• Exercise brief:
What you give back should be exactly the lines from the one with "Where should I click to: Select" through the final line of the material, pictures removed; please add nothing.

• Provided data:
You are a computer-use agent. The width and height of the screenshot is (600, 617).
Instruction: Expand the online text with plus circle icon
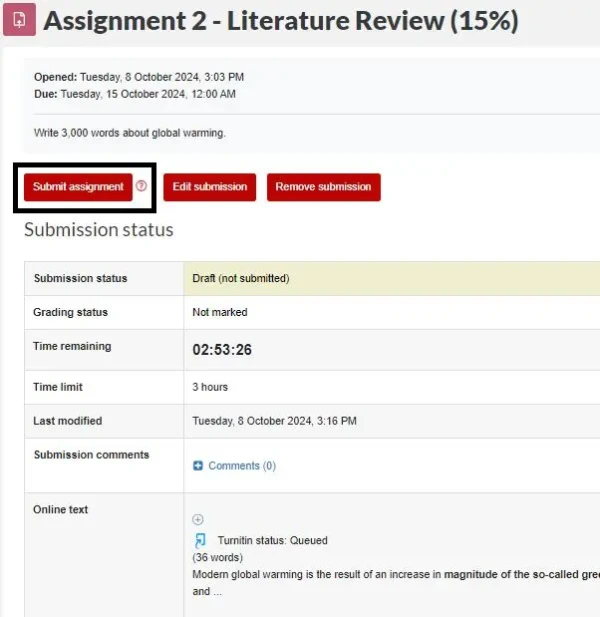tap(198, 519)
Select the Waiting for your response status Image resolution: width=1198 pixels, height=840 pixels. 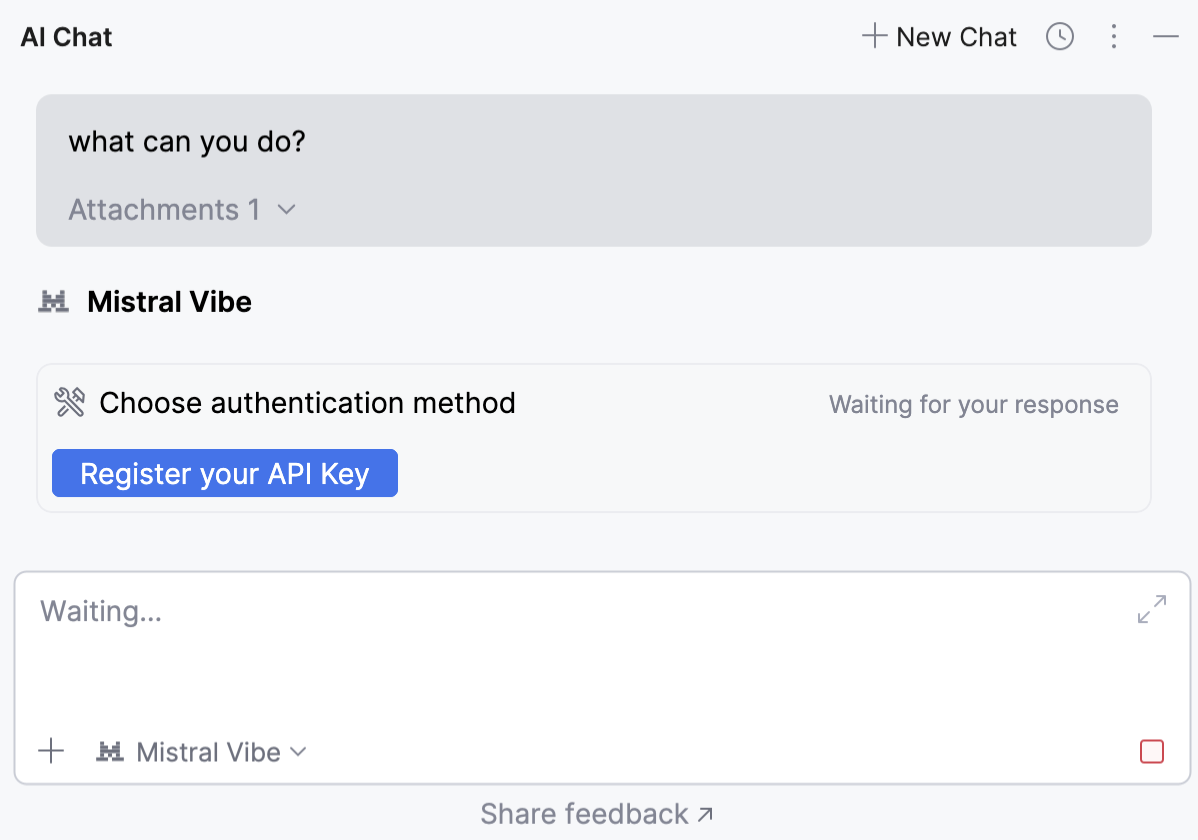(973, 404)
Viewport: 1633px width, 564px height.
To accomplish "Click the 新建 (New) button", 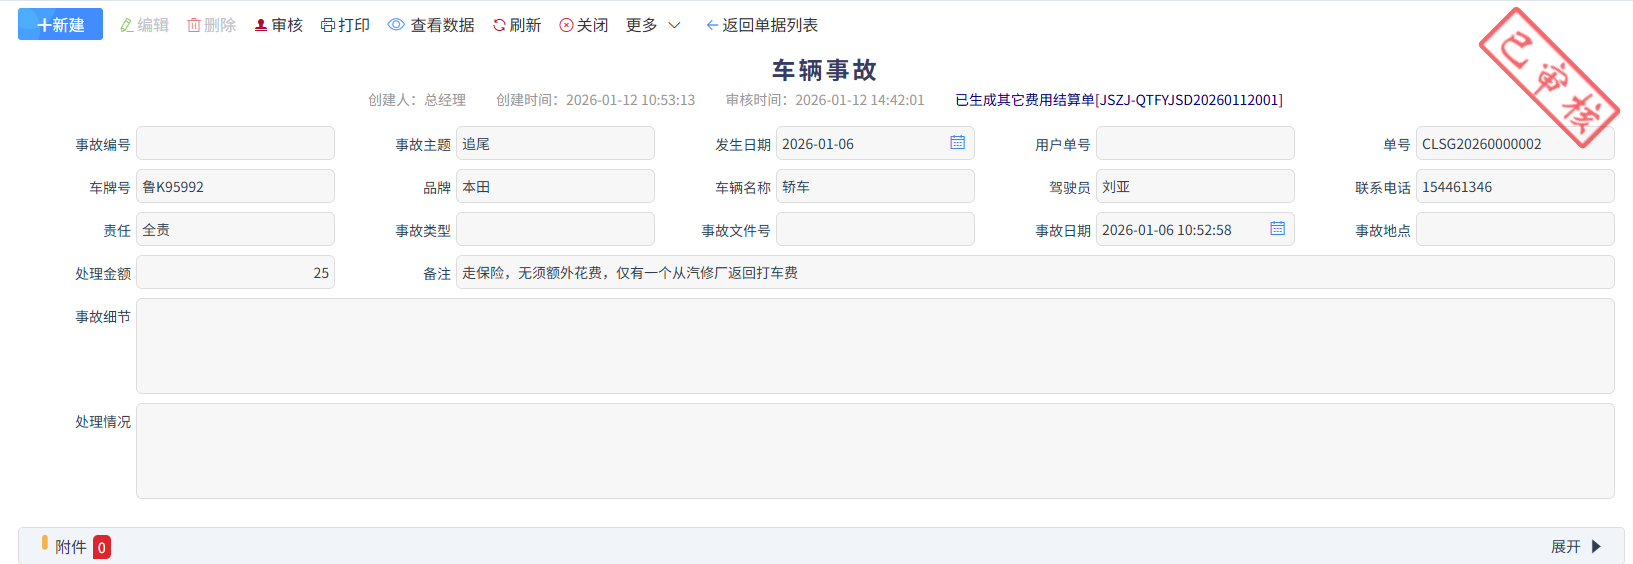I will pos(60,25).
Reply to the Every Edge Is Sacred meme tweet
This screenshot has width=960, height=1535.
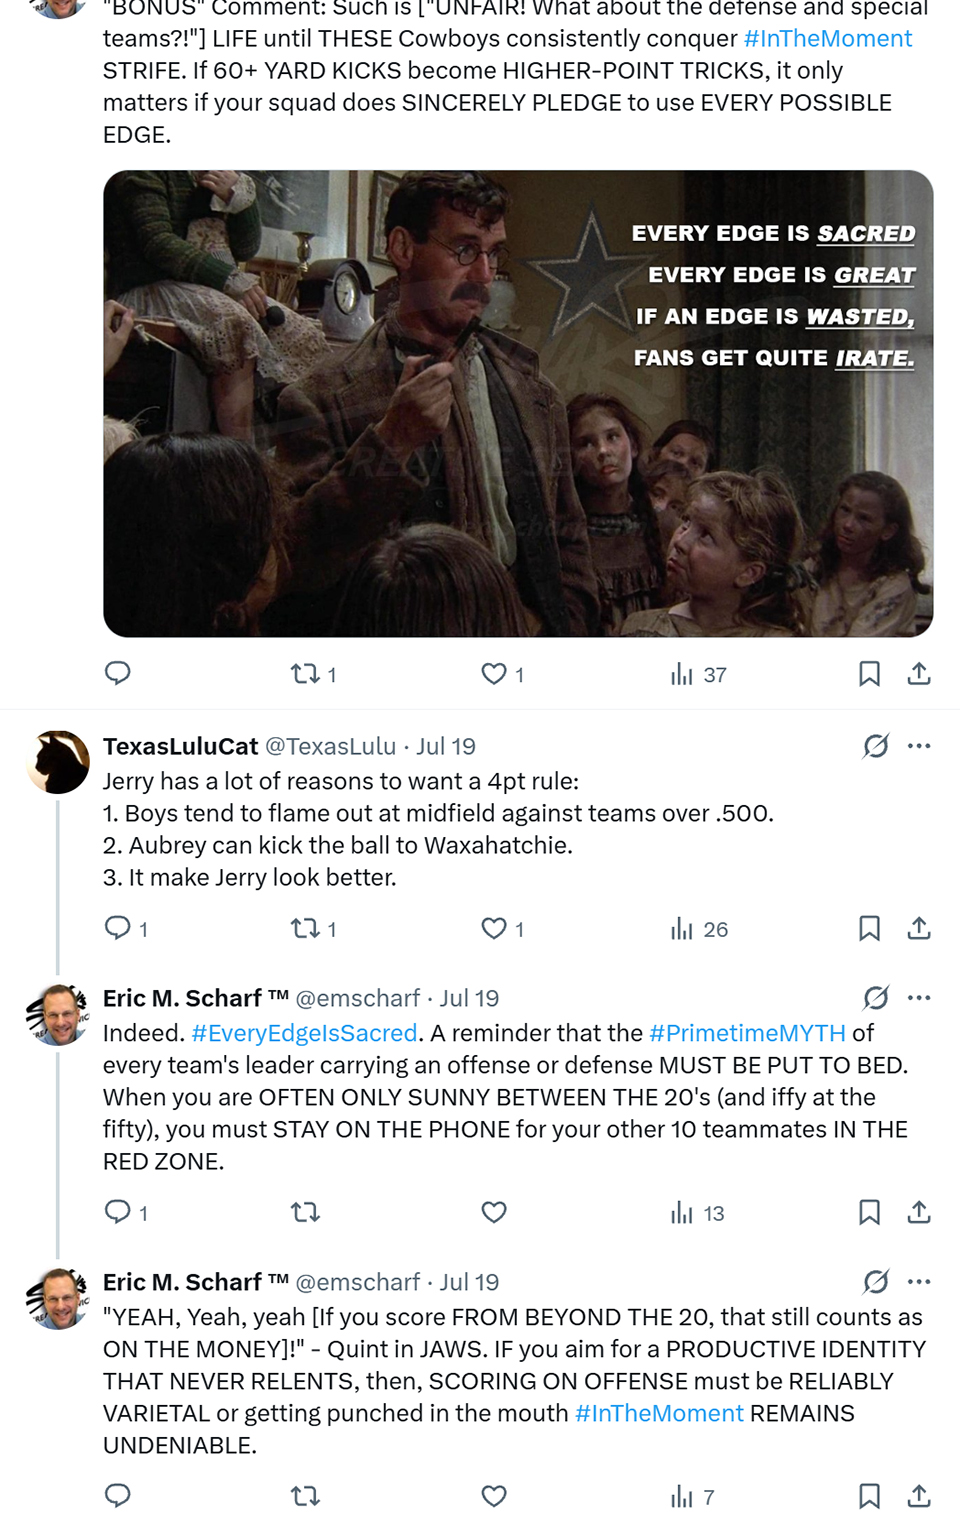click(118, 673)
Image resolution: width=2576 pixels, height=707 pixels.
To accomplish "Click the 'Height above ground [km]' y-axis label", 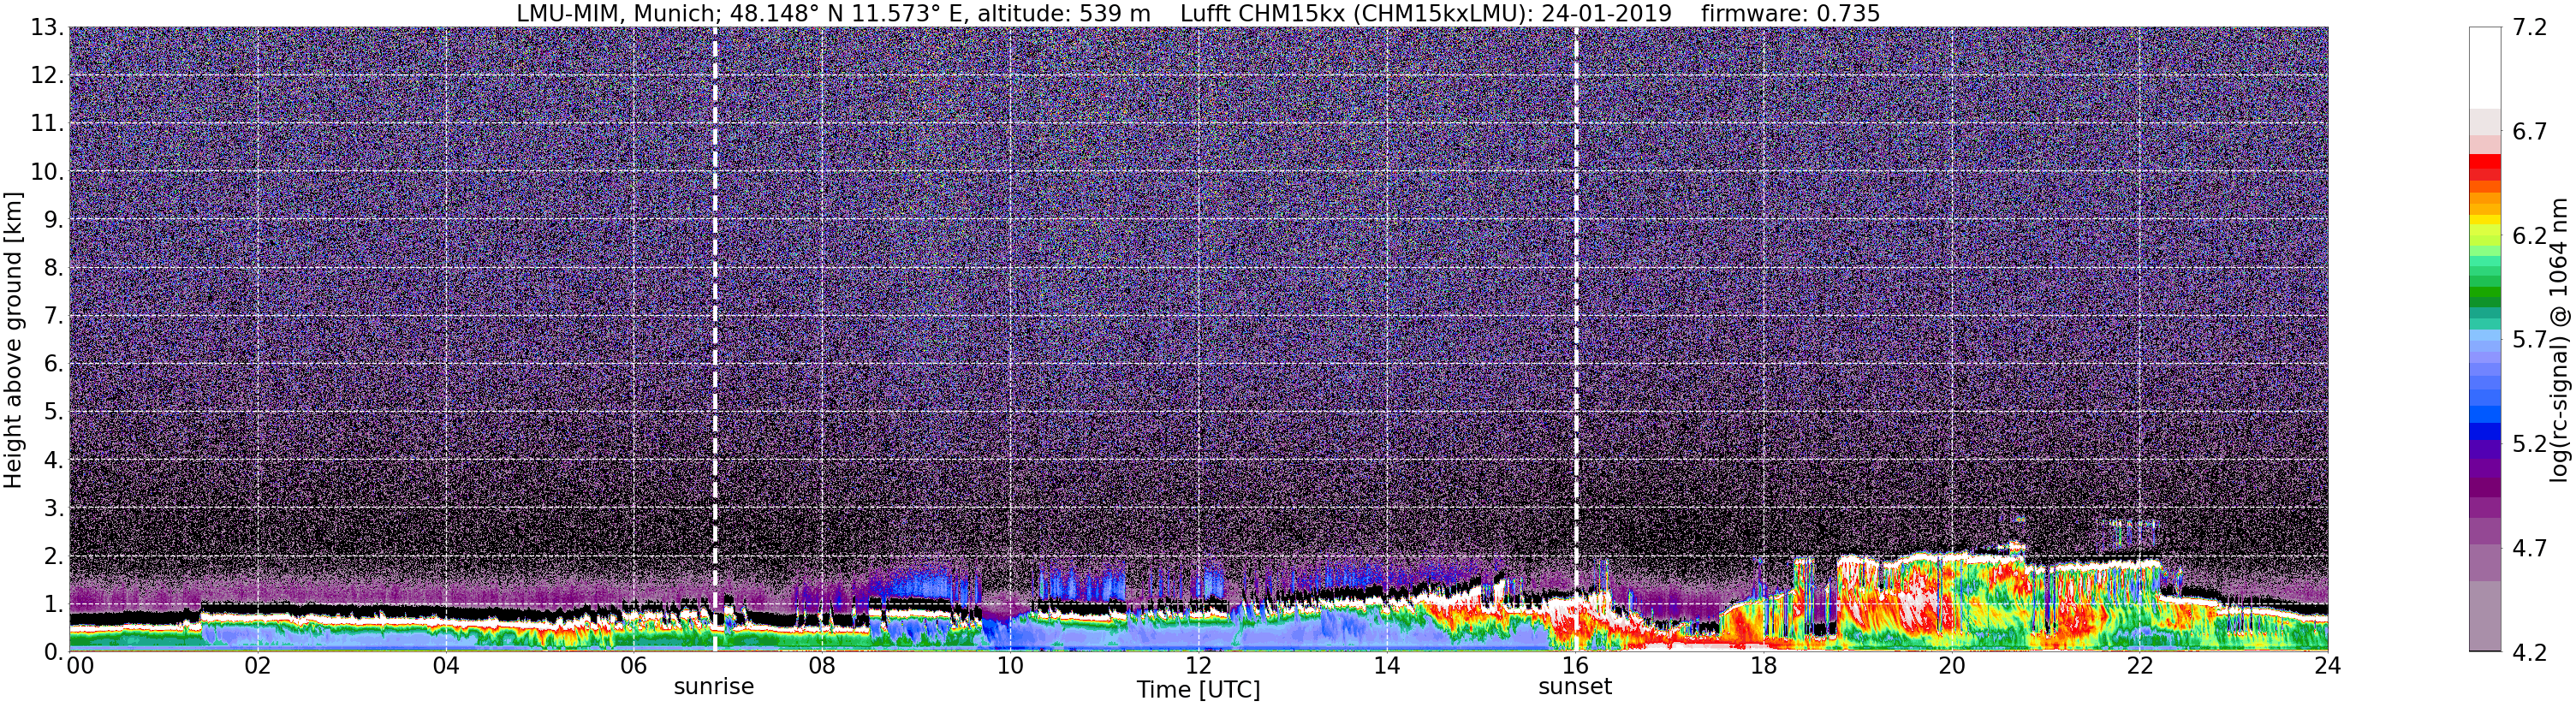I will point(13,340).
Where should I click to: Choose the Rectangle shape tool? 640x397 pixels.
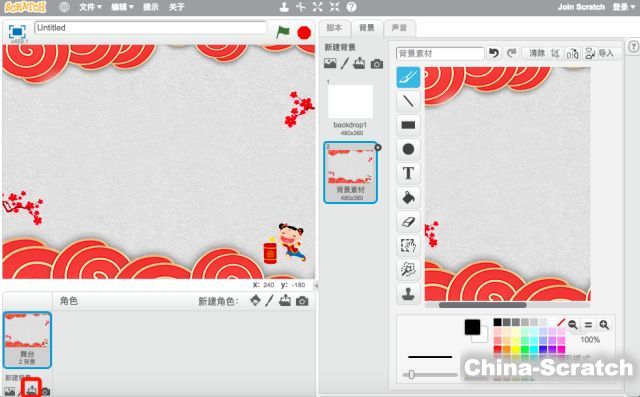point(408,125)
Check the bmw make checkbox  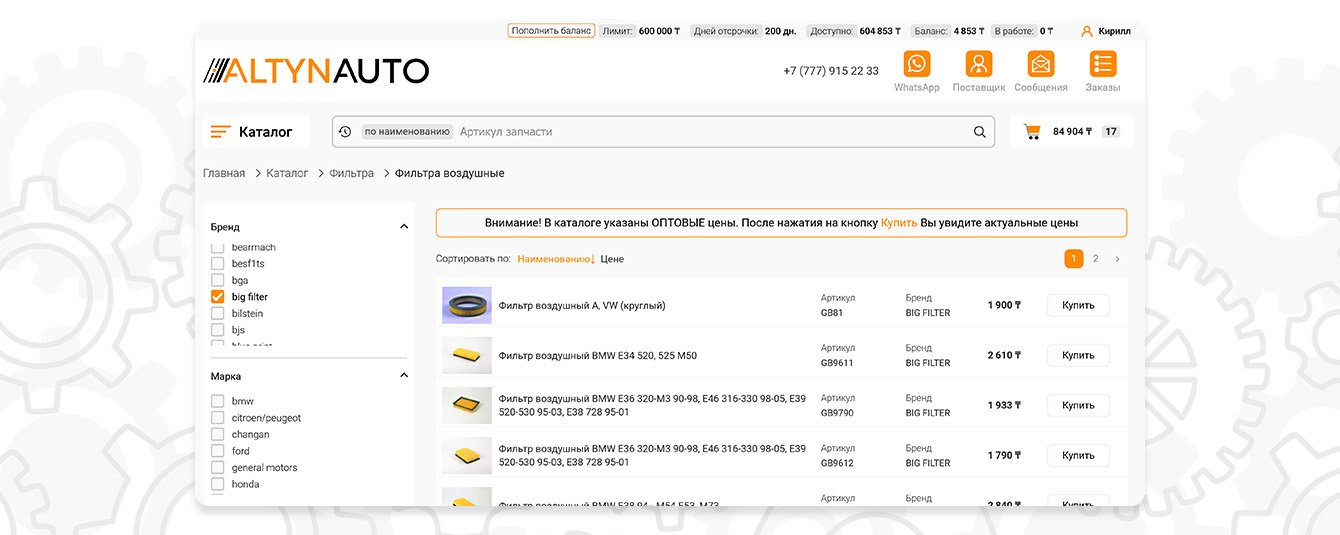tap(218, 401)
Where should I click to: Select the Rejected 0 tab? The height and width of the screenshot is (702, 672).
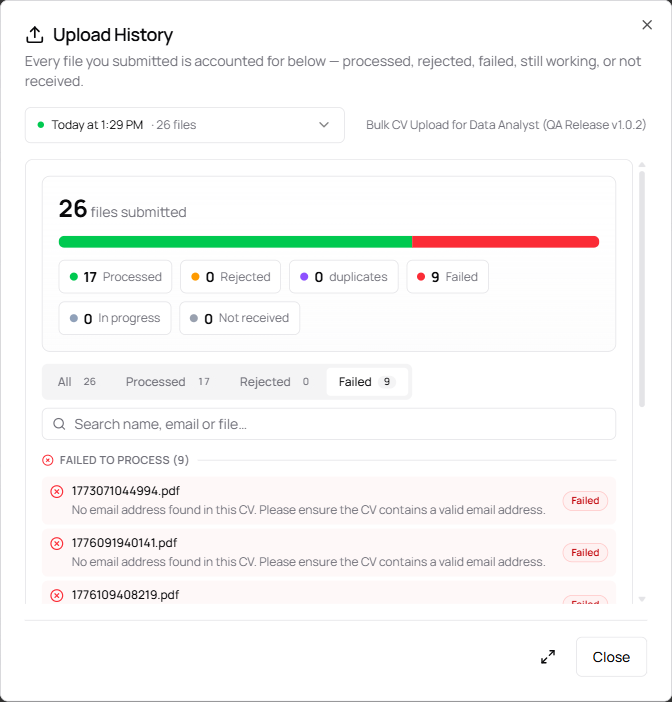[274, 381]
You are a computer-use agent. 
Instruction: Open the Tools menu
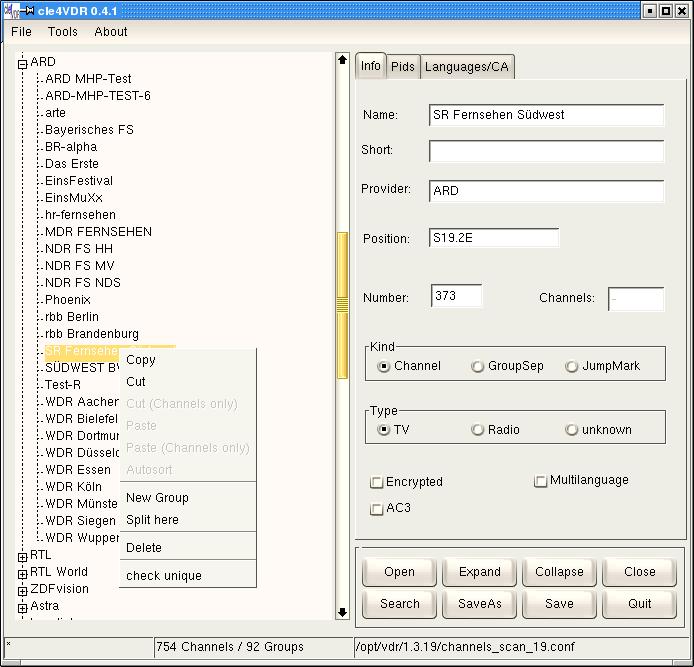pos(63,32)
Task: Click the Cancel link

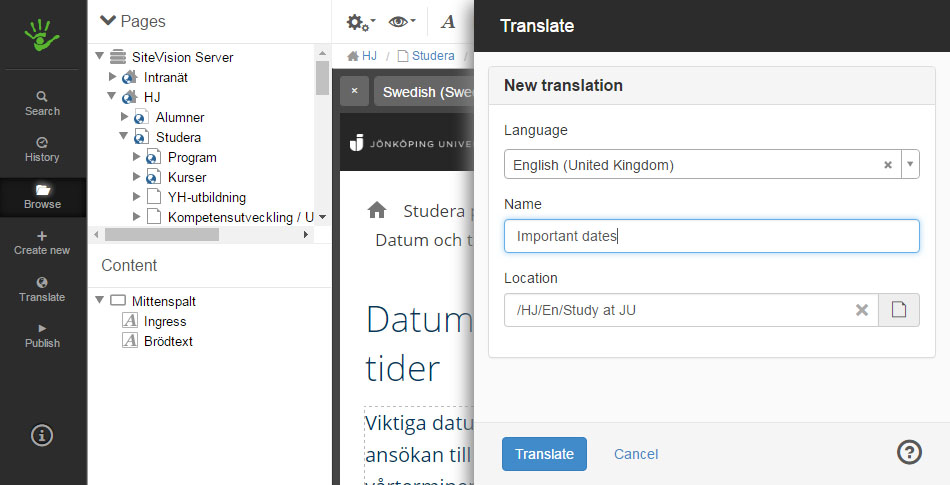Action: click(636, 454)
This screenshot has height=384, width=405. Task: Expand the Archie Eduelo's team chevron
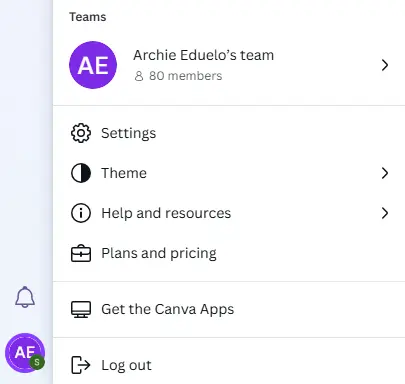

• Task answer:
Where should I click to: Select the Rejected 0 tab? The height and width of the screenshot is (702, 672).
[274, 381]
You are a computer-use agent. 
Instruction: Open the Tools menu
pos(63,32)
Task: Click the Cancel link

Action: click(636, 454)
This screenshot has height=384, width=405. Task: Expand the Archie Eduelo's team chevron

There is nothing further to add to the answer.